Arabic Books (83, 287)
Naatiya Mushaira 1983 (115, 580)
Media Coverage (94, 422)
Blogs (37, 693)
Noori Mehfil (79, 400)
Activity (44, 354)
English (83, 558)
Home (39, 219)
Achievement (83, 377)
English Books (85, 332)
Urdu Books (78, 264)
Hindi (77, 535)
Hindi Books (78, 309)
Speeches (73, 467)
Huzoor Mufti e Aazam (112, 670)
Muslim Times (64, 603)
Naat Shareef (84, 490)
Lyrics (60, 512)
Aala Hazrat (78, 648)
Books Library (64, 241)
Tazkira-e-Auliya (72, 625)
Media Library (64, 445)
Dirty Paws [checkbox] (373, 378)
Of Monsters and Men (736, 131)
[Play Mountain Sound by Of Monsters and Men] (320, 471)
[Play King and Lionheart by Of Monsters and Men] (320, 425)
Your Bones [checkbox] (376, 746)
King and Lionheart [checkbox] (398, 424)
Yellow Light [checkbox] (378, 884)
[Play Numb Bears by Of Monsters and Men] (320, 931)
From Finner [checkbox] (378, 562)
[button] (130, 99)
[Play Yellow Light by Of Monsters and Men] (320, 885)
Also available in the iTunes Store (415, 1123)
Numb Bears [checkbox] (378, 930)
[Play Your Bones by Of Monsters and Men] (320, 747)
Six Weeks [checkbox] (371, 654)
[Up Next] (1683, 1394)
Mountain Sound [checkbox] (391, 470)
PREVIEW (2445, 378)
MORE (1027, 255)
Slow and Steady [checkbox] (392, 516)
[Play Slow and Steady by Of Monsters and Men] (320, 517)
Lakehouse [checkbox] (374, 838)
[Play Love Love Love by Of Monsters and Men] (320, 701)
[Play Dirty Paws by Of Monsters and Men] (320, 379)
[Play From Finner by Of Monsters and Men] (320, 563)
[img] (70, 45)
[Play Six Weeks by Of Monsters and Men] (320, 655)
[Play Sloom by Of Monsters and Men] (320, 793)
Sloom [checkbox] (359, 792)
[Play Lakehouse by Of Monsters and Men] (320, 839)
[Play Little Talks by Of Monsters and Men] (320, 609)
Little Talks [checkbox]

[Work instruction] All that belongs in the answer is the run of lines above from the line containing "Aala Hazrat (78, 648)" through the line containing "[Play Lakehouse by", exactly as written.

[Finished task]
Aala Hazrat (78, 648)
Books Library (64, 241)
Tazkira-e-Auliya (72, 625)
Media Library (64, 445)
Dirty Paws [checkbox] (373, 378)
Of Monsters and Men (736, 131)
[Play Mountain Sound by Of Monsters and Men] (320, 471)
[Play King and Lionheart by Of Monsters and Men] (320, 425)
Your Bones [checkbox] (376, 746)
King and Lionheart [checkbox] (398, 424)
Yellow Light [checkbox] (378, 884)
[Play Numb Bears by Of Monsters and Men] (320, 931)
From Finner [checkbox] (378, 562)
[button] (130, 99)
[Play Yellow Light by Of Monsters and Men] (320, 885)
Also available in the iTunes Store (415, 1123)
Numb Bears [checkbox] (378, 930)
[Play Your Bones by Of Monsters and Men] (320, 747)
Six Weeks [checkbox] (371, 654)
[Up Next] (1683, 1394)
Mountain Sound [checkbox] (391, 470)
PREVIEW (2445, 378)
MORE (1027, 255)
Slow and Steady [checkbox] (392, 516)
[Play Slow and Steady by Of Monsters and Men] (320, 517)
Lakehouse [checkbox] (374, 838)
[Play Love Love Love by Of Monsters and Men] (320, 701)
[Play Dirty Paws by Of Monsters and Men] (320, 379)
[Play From Finner by Of Monsters and Men] (320, 563)
[img] (70, 45)
[Play Six Weeks by Of Monsters and Men] (320, 655)
[Play Sloom by Of Monsters and Men] (320, 793)
Sloom [checkbox] (359, 792)
[Play Lakehouse by Of Monsters and Men] (320, 839)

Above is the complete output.